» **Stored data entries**

==========

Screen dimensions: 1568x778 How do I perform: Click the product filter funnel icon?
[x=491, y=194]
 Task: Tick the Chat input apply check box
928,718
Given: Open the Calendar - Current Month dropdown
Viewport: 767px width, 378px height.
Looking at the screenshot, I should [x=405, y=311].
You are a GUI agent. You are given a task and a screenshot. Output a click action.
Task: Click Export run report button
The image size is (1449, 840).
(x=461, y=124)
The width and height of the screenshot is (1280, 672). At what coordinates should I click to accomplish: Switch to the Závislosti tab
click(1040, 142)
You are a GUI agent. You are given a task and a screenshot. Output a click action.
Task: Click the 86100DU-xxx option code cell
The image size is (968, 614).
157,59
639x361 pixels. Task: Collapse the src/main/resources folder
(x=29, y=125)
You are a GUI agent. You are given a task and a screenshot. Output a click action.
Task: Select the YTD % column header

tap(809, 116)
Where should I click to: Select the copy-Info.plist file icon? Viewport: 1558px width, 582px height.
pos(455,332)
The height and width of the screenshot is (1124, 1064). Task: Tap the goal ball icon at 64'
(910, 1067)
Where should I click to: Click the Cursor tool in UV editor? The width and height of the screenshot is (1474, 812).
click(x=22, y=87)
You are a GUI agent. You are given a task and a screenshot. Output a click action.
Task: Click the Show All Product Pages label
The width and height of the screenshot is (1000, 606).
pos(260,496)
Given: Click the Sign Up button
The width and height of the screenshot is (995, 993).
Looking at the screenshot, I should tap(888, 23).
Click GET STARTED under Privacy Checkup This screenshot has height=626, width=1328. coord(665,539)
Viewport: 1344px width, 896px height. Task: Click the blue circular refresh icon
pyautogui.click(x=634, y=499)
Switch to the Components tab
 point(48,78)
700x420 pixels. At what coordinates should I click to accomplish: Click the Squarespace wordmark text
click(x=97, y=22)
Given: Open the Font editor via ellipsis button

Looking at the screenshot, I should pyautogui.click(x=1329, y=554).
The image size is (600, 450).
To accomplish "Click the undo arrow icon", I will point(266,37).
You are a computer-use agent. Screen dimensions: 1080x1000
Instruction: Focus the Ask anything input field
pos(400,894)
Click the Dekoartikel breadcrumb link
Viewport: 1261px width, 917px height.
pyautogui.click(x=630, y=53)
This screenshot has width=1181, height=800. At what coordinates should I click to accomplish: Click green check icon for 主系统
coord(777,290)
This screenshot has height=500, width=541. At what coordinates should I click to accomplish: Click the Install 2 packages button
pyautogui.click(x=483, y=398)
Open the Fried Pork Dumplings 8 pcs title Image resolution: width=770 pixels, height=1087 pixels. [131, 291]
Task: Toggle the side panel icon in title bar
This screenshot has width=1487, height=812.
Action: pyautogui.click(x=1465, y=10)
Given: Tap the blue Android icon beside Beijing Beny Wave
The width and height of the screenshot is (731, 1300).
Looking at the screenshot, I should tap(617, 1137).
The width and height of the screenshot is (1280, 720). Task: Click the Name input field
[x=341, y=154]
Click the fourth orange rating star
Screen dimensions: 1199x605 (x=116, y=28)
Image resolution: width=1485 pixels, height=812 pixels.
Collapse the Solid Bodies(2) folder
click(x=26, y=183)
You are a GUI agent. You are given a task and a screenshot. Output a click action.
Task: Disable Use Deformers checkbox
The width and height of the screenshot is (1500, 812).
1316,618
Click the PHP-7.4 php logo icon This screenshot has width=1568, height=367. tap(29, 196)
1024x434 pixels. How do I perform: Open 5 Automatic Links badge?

==========

» **Task prompt**
Only lines containing the string "title" are needed. Pull each of them out of the records above.

» **Written response**
Open the Fried Pork Dumplings 8 pcs title Image resolution: width=770 pixels, height=1087 pixels. [131, 291]
Task: Toggle the side panel icon in title bar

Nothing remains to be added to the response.